The median c-myb mRNA expression levels were significantly increased in Barrett's intestinal metaplasia tissues compared to normal esophagus tissues (P = 0.013) and in Barrett's-associated adenocarcinoma tissues compared to normal squamous esophagus tissues (P = 0.001). The c-myb expression levels increased progressively and significantly in histopathologically worse tissue types, with an increase from normal squamous esophagus mucosa to Barrett's intestinal metaplasia, and from Barrett's intestinal metaplasia to adenocarcinoma of the esophagus (P = 0.002). Median c-myb expression levels were also significantly higher in histologically normal squamous esophagus tissues from cancer patients compared to normal esophagus tissues from patients without cancer (P < 0.001) and a control group without evidence of Barrett's esophagus or gastroesophageal reflux disease (P = 0.003). Very high c-myb mRNA expression levels were found only in patients with cancer.
These findings suggest that upregulation of c-myb mRNA expression is an early event in the development of Barrett's esophagus and associated adenocarcinoma, that high c-myb mRNA expression levels may be a clinically useful biomarker for the detection of occult adenocarcinoma, and that a widespread cancer "field" effect is present in the esophagus of patients with Barrett's-associated adenocarcinoma.
食管腺癌通过多阶段过程发展,其组织病理学特征是从巴雷特肠化生进展为不典型增生的巴雷特食管,最终发展为腺癌。这一过程的遗传基础日益为人所知,但尚无研究探讨转录因子c-myb在该疾病中的作用。

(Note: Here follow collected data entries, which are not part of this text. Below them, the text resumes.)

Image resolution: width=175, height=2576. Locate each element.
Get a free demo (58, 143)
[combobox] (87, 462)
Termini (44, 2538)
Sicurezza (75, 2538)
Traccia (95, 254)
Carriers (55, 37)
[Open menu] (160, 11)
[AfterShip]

采用定量逆转录-聚合酶链反应(RT-PCR)方法,检测巴雷特肠化生标本(n = 16)、腺癌标本(n = 22)、配对的正常鳞状食管组织(n = 38)以及无巴雷特食管或慢性胃食管反流病患者的正常鳞状食管组织(n = 10)中c-myb mRNA的表达水平。
与正常食管组织相比,巴雷特肠化生组织中c-myb mRNA表达水平的中位数显著升高(P = 0.013);与正常鳞状食管组织相比,巴雷特相关腺癌组织中c-myb mRNA表达水平的中位数也显著升高(P = 0.001)。在组织病理学上更严重的组织类型中,c-myb表达水平逐渐且显著升高,从正常鳞状食管黏膜到巴雷特肠化生,再从巴雷特肠化生到食管腺癌(P = 0.002)。与无癌患者的正常食管组织相比,癌症患者组织学正常的鳞状食管组织中c-myb表达水平的中位数也显著更高(P < 0.001),与无巴雷特食管或胃食管反流病证据的对照组相比也显著更高(P = 0.003)。仅在癌症患者中发现c-myb mRNA表达水平非常高。
这些发现表明,c-myb mRNA表达上调是巴雷特食管及其相关腺癌发生发展的早期事件,高c-myb mRNA表达水平可能是检测隐匿性腺癌的临床有用生物标志物,并且在巴雷特相关腺癌患者的食管中存在广泛的癌“场”效应。